Pubblichiamo l’editoriale del nuovo numero di Tabloid, la rivista trimestrale dell’Ordine dei giornalisti della Lombardia dedicata ai temi dell’informazione. È stato scritto prima che sapessimo del sequestro di Cecilia Sala, la giornalista de il Foglio e di Chora Media detenuta dal 19 dicembre nel carcere iraniano di Evin, senza accuse. È un numero dedicato alla libertà di informazione.
In una società che si basi su un’equa divisione dei poteri e sull’equilibrio tra i poteri stessi, il giornalismo è qualcosa in più di uno di questi poteri. È la forma più lungimirante di manutenzione della società. Lo diciamo a costo di ripartire dalle basi: La democrazia muore nell’oscurità, come è scritto su una testata tra le più note al mondo. Celebre anche per avere fatto dimettere un presidente bugiardo -Tricky Dicky Nixon – in tempi che agli Stati Uniti sembravano i più cupi.

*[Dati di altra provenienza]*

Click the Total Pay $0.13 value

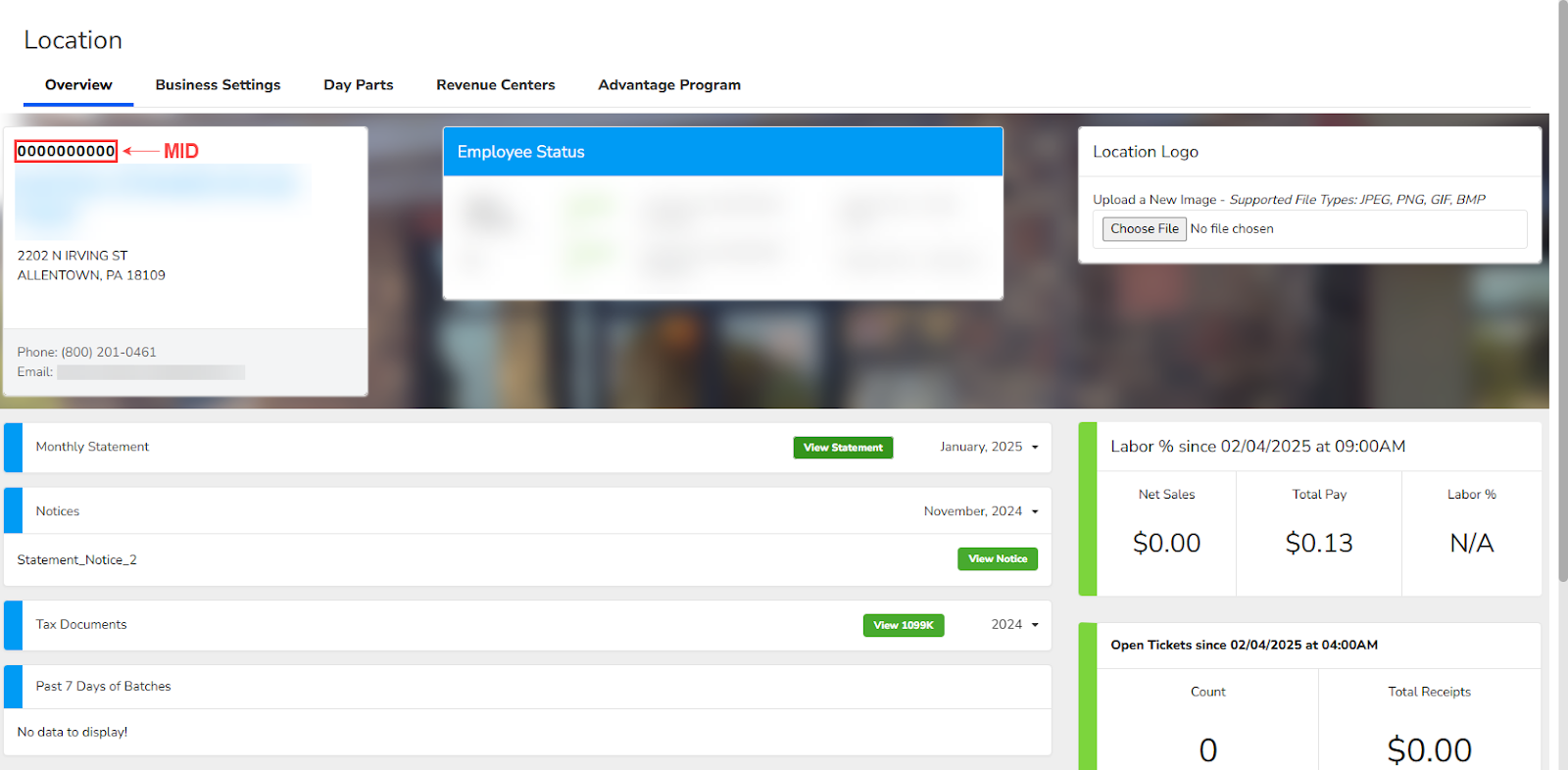pyautogui.click(x=1319, y=543)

Accendere luci nell’oscurità sembra oggi e più che mai il destino del giornalismo, non solo per il Washington Post e nell’America di Trump. Il giornalismo deve farlo per salvare innanzitutto se stesso da chi vorrebbe fosse più docile del necessario. Poteri pubblici e privati ostici ai controlli, insofferenti a ogni verifica sui fatti e propensi a propagarne di «alternativi» (pagina 112) per narcotizzare il dibattito pubblico. Poteri che gestiscono l’informazione del servizio pubblico come il cortile di casa propria e usano l’espressione «investitura popolare» – mantra di ogni populismo – per collocare il proprio mandato politico oltre il perimetro della critica.

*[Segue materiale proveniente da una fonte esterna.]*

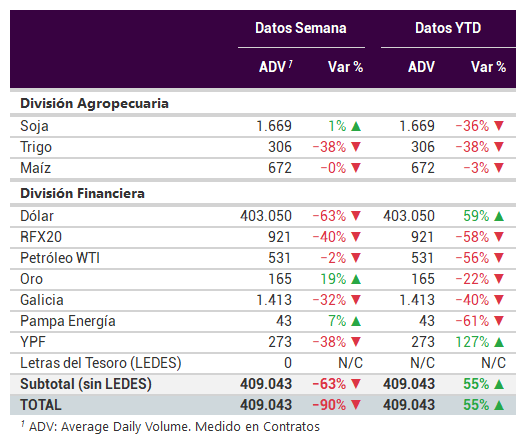Click the red down arrow beside TOTAL -90%
This screenshot has width=526, height=446.
[356, 405]
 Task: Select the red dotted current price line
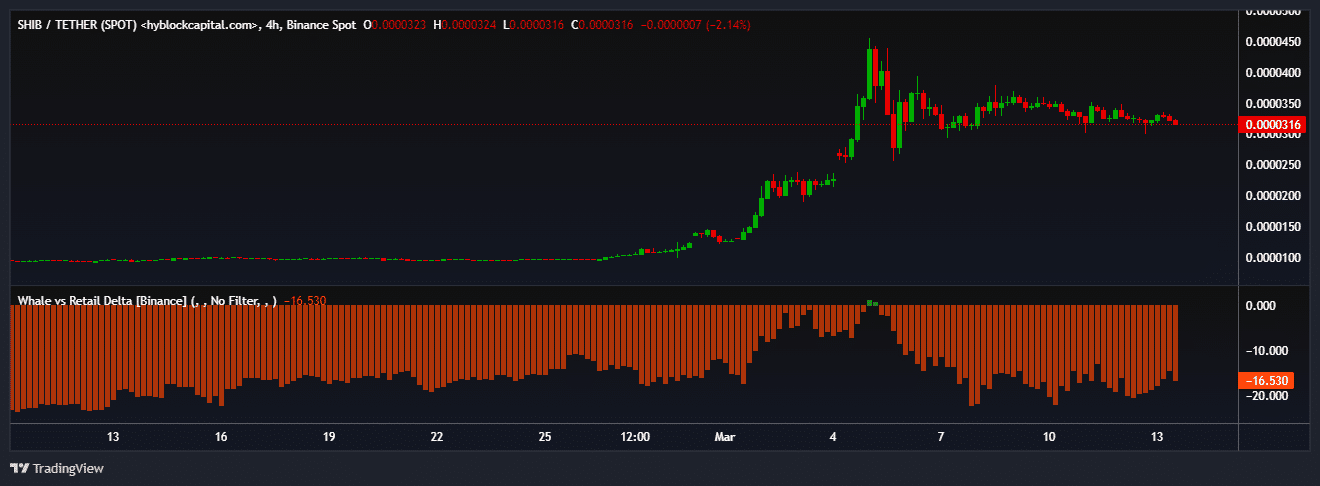click(620, 125)
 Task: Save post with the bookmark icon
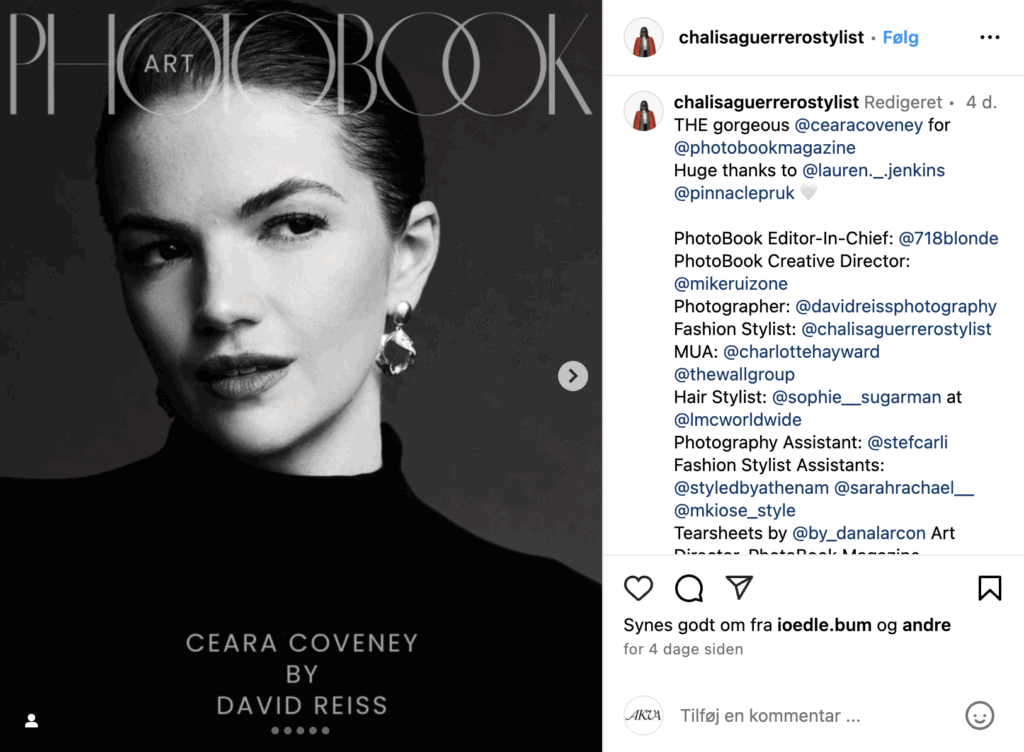[x=989, y=588]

Nel biennio 2022-2024 sono state registrate 250 segnalazioni di minacce e intimidazioni nei confronti dei media italiani, in aumento rispetto alle 74 del biennio precedente (a pagina 16). Un quarto di esse proviene da pubblici ufficiali o membri del governo. È un cambio di passo, un salto di scala nell’eterno confronto tra libera informazione e poteri pubblici. Forse fatichiamo a vederlo. Siamo pronti e concordi nel condannare la censura a una nostra (brava) giornalista (a pagina 7) se a farlo è uno Stato straniero che giustamente definiamo regime, marciamo divisi e discordi, nella nostra stessa categoria, quando a essere minacciati o censurati sono colleghi di casa nostra. Siamo coraggiosi o inerti a fasi alterne. Il rischio è quello della rana che finì bollita per non essersi accorta che qualcuno alzava un grado alla volta la temperatura in cui l’aveva immersa.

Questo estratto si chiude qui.